Maciej Pela na co dzień relacjonuje rzeczywistość na Instagramie. Opowiada o pracy, zajmowaniu się córkami i co pewien czas komentuje doniesienia związane z Agnieszką Kaczorowską. Tym razem opowiedział o anegdocie związanej z połączeniem telefonicznym. Kto do niego dzwonił?
REKLAMA
Zobacz wideo Kaczorowska o świętach bez męża. Co ustalili?
Maciej Pela otrzymał niespodziewany telefon. "Jeżeli ta pani mnie ogląda..."
Były partner Kaczorowskiej dba o stały kontakt z fanami. Po rozstaniu z żoną może liczyć na wsparcie wielu obserwujących, którzy chętnie komentują posty i słuchają codziennych wypowiedzi. Tancerz postanowił nagrać InstaStories, w którym enigmatycznie przedstawił ostatnią sytuację. - Dostałem dziś połączenie z numeru zastrzeżonego od pani, która miała do mnie bardzo duże pretensje, gdyż stwierdziła, iż wyskakuję jej z lodówki - zaznaczył Maciej Pela. - o ile ta pani mnie ogląda, to najmocniej przepraszam, nie zrobiłem tego celowo, ale nie wiem, co mam powiedzieć i jak mam jej pomóc - powiedział ze śmiechem w głosie. - Była bardzo oburzona - doprecyzował.
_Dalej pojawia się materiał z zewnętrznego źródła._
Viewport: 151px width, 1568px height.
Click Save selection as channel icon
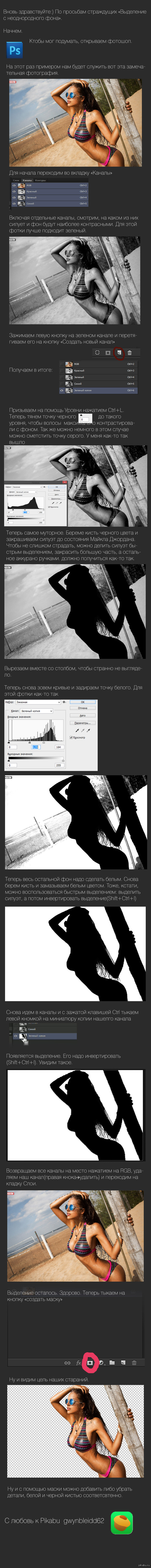(x=108, y=352)
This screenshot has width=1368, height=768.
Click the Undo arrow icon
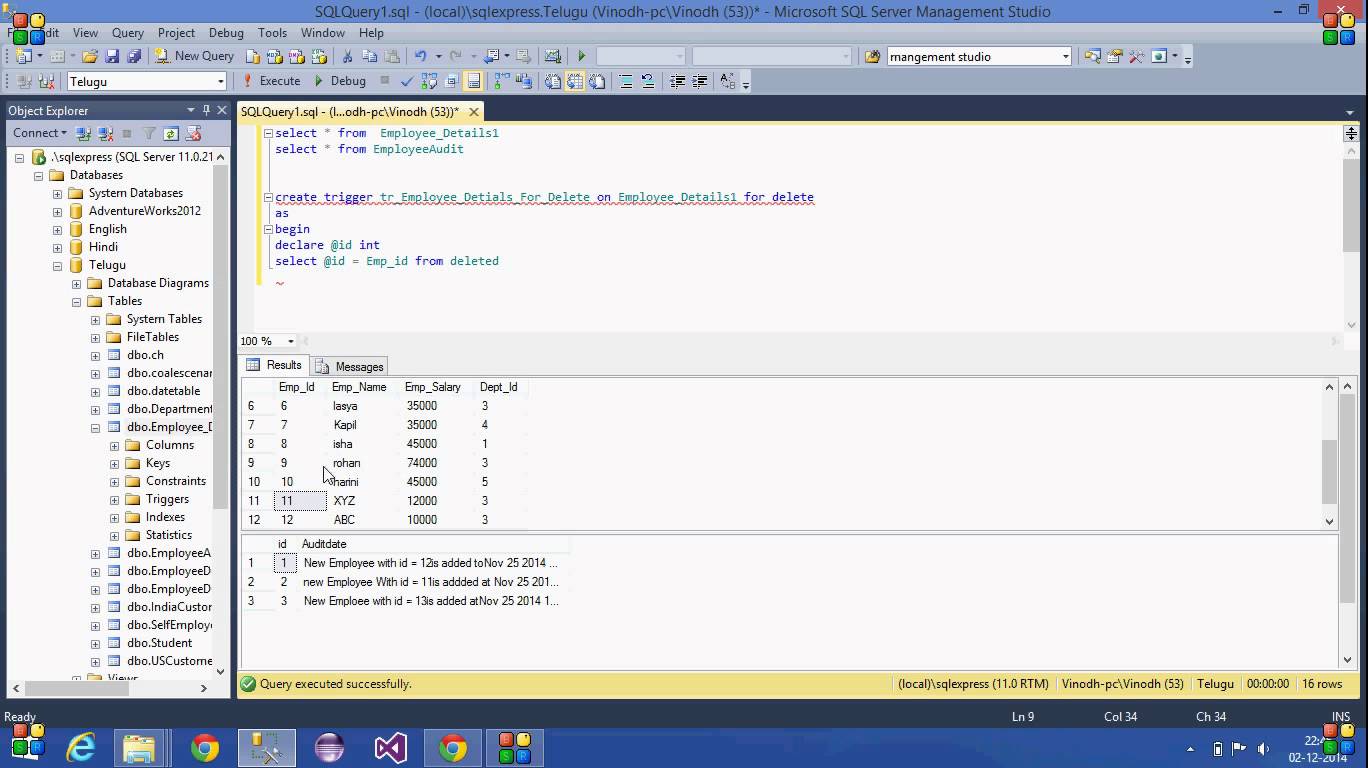tap(420, 56)

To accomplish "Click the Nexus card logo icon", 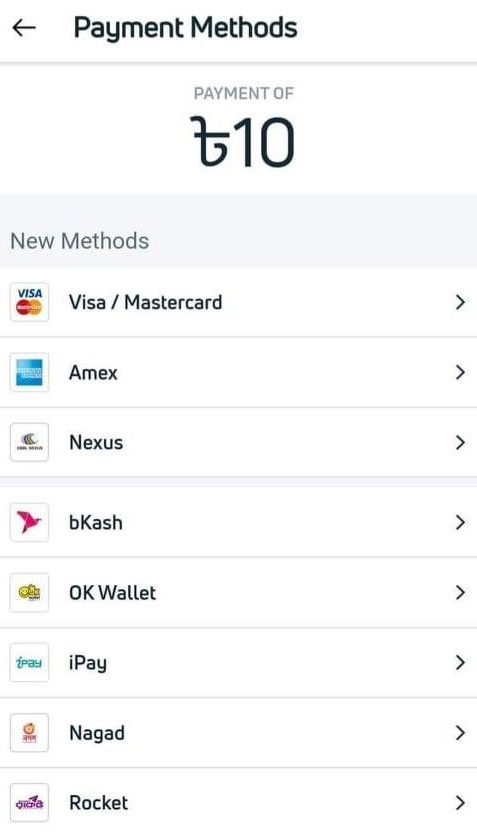I will (29, 442).
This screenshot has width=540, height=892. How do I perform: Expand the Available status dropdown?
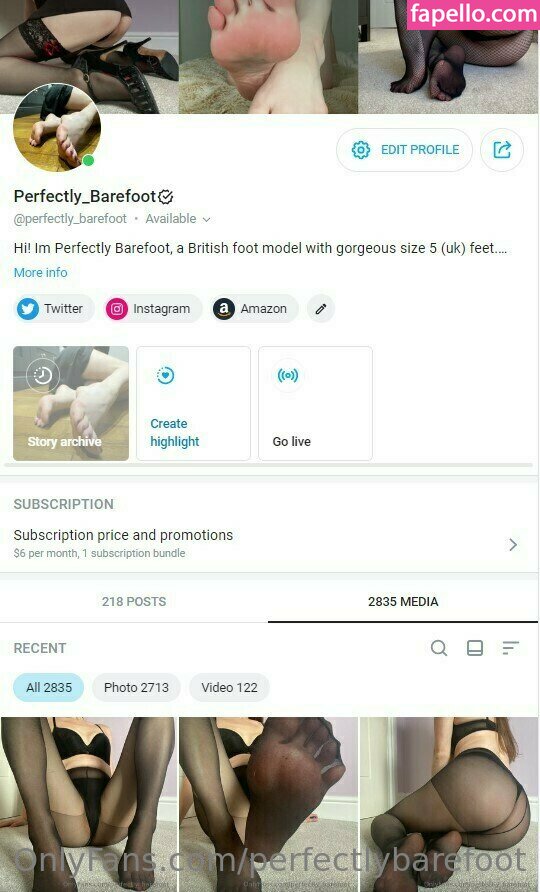tap(178, 219)
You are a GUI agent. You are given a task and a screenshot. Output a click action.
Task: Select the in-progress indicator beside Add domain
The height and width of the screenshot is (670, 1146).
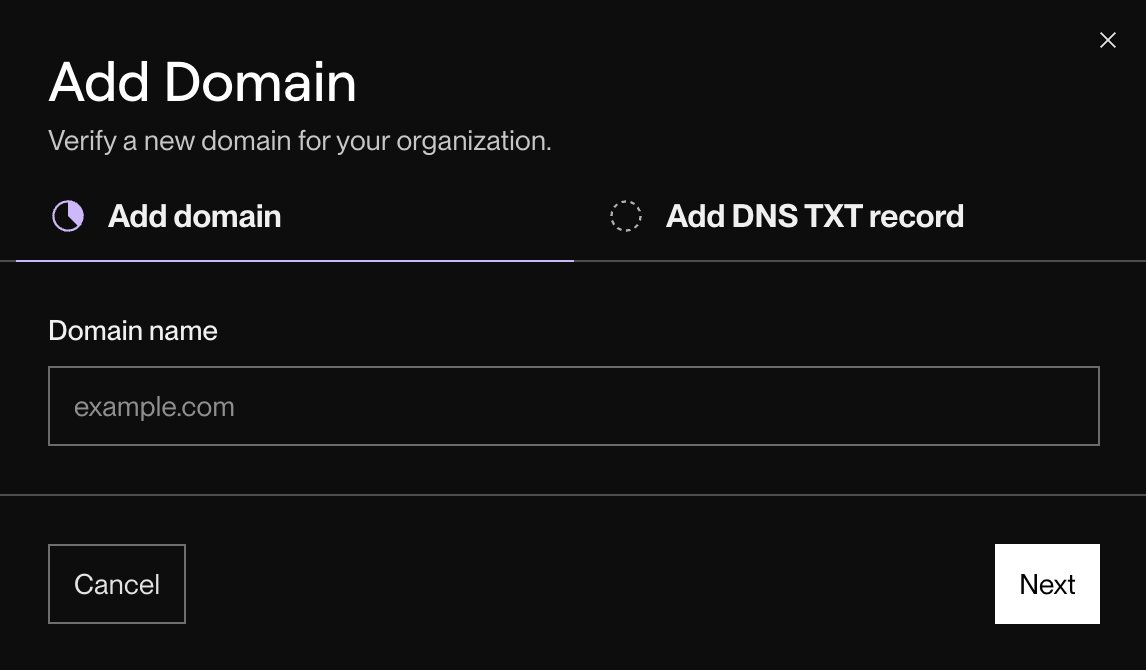click(67, 215)
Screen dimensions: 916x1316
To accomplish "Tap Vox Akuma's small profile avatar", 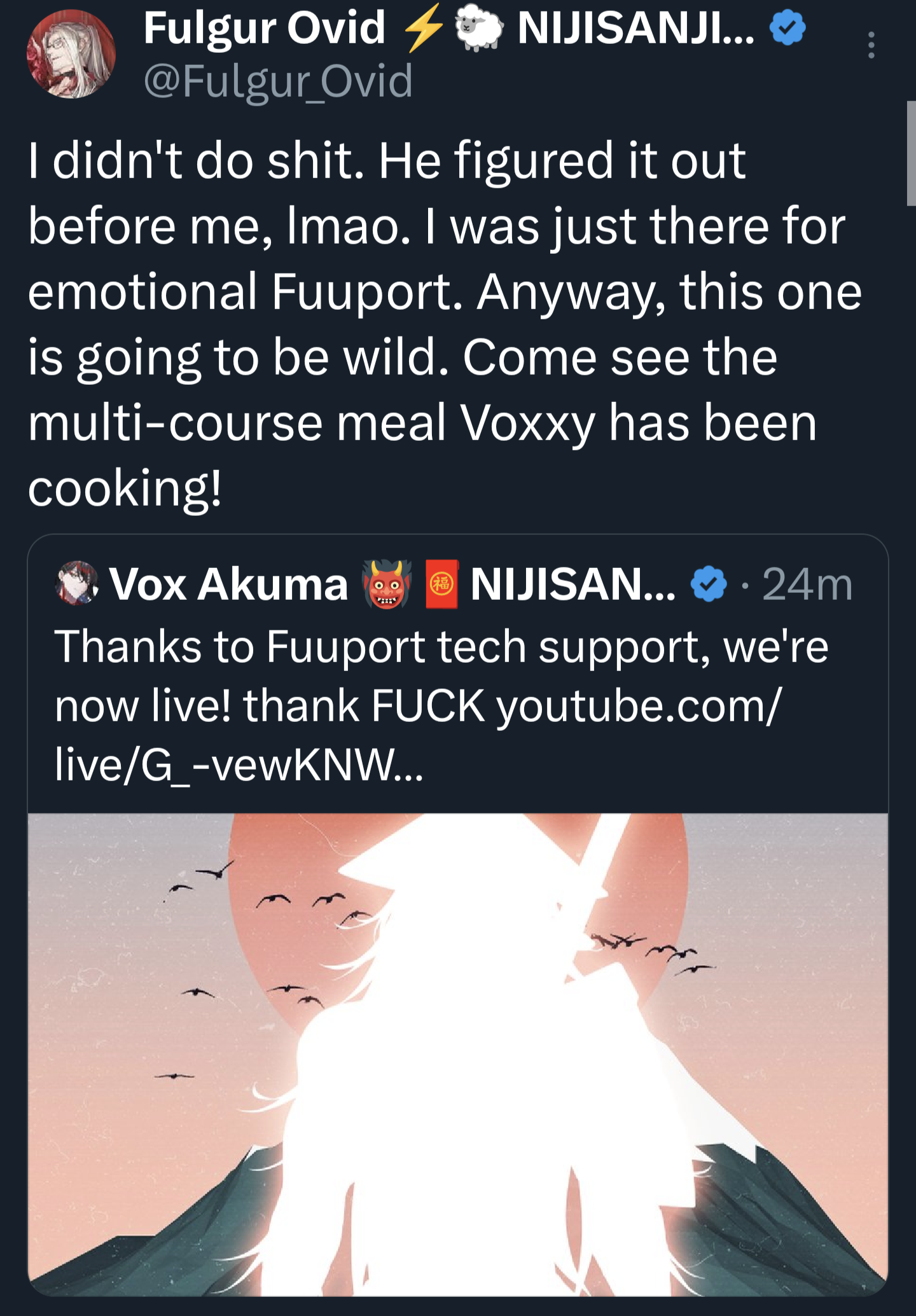I will (x=76, y=583).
PRZECZYTAJ WIĘCEJ: Agnieszka Kaczorowska nie czekała z tym do rozwodu. Szok!
Maciej Pela rozstał się z Kaczorowską kilka miesięcy temu. Kiedy klamka zapadła?
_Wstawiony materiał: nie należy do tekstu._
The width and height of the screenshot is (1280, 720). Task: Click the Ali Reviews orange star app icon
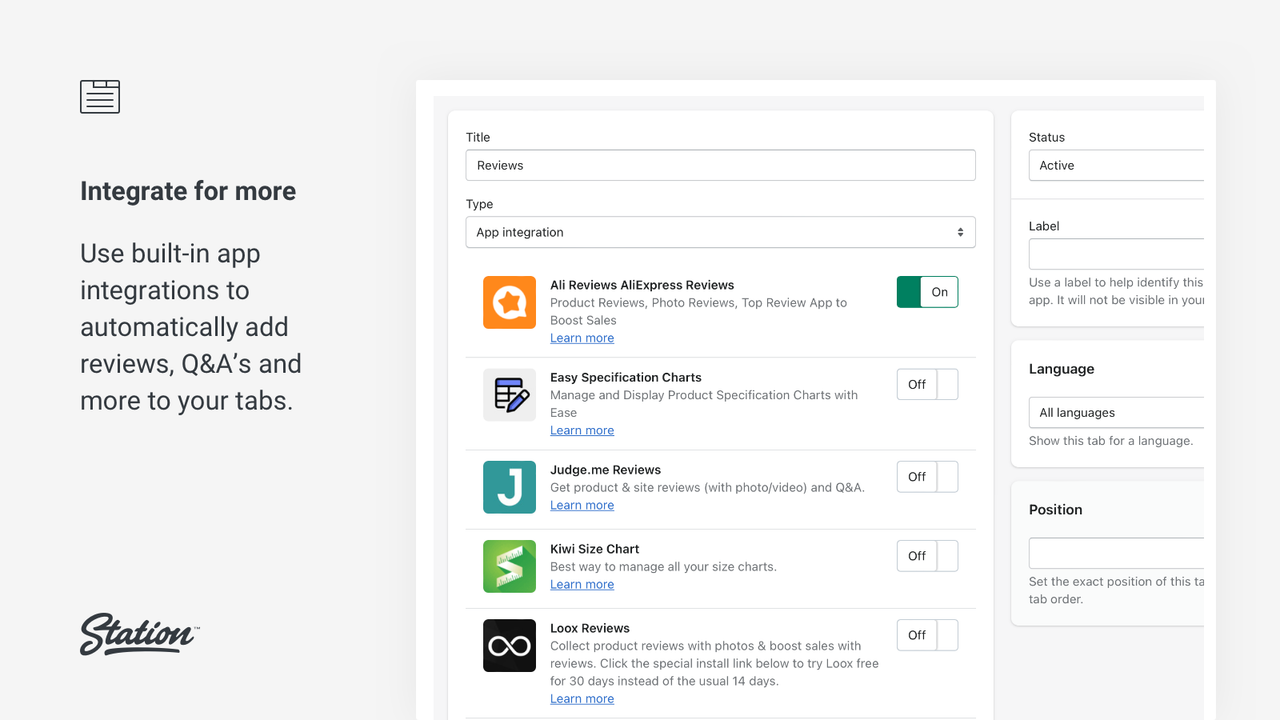509,302
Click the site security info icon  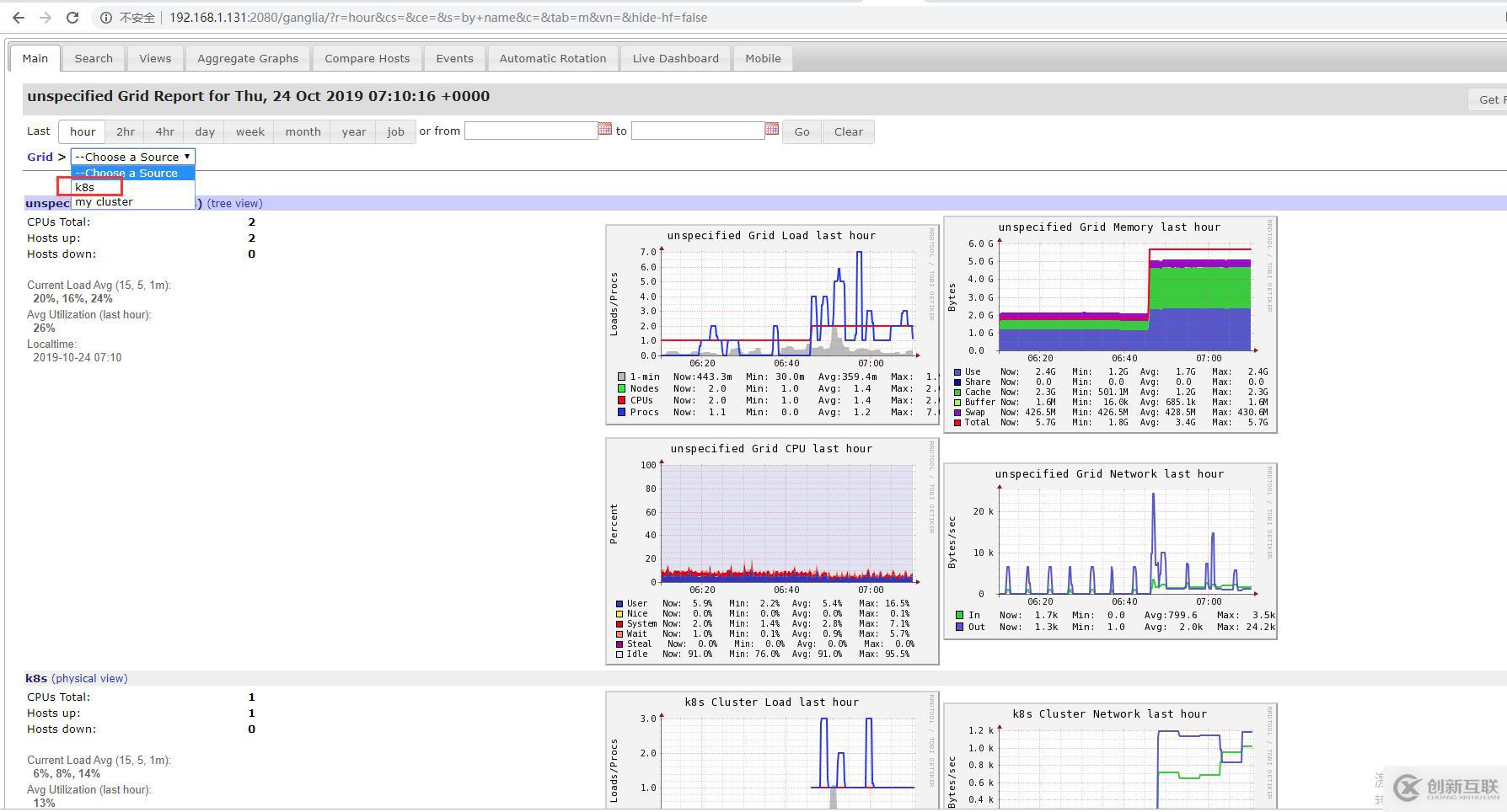point(106,18)
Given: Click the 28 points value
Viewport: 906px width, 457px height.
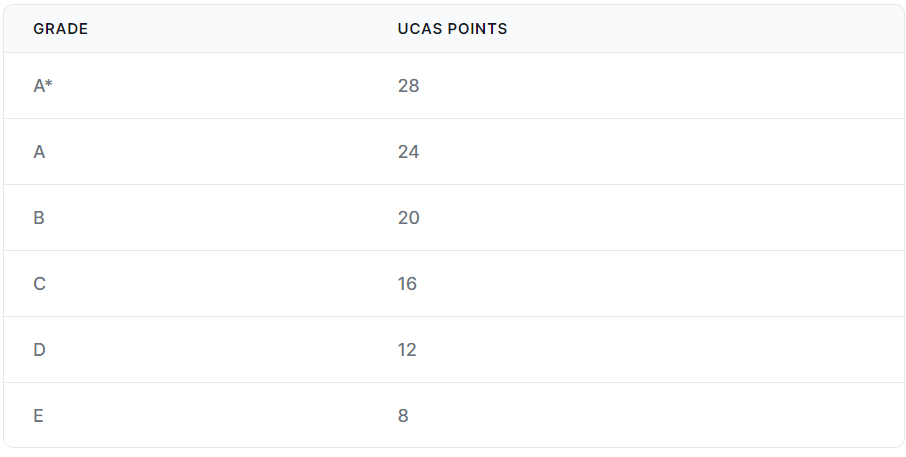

Gwiazda "Klanu" podjęła decyzję o rozstaniu podczas kręcenia "Królowej przetrwania". W Tajlandii długo nad tym rozmyślała, co podkreśliła w rozmowie z Plejadą. - Żyjąc w moim pędzie i przy natłoku obowiązków, które mam, trochę po prostu nie ma czasu i sposobności, żeby się spotkać ze sobą, z własnym sercem, z własnymi potrzebami, z tym, co naprawdę czuję. Mimo tego, iż dzieją się pewne rzeczy w twoim życiu, to zagłuszasz to i te wszystkie przeszkadzajki, rozpraszacze wokół ciebie powodują, iż nie chcesz pewnych rzeczy widzieć, słyszeć, kolorujesz - powiedziała Kaczorowska. Wyznała także, iż sięgnęła po pomoc specjalistów. - Emocje są zawsze, bo jesteśmy ludźmi i te emocje są bardzo różne. Pomoc mojej terapeutki to już mam od ponad roku, ponieważ pracuję nad sobą dużo dłużej, więc ona cały czas była - w te trudne dni, kiedy trzeba było trochę popłakać, to mogłam pójść do niej, bo to są regularne spotkania - powiedziała.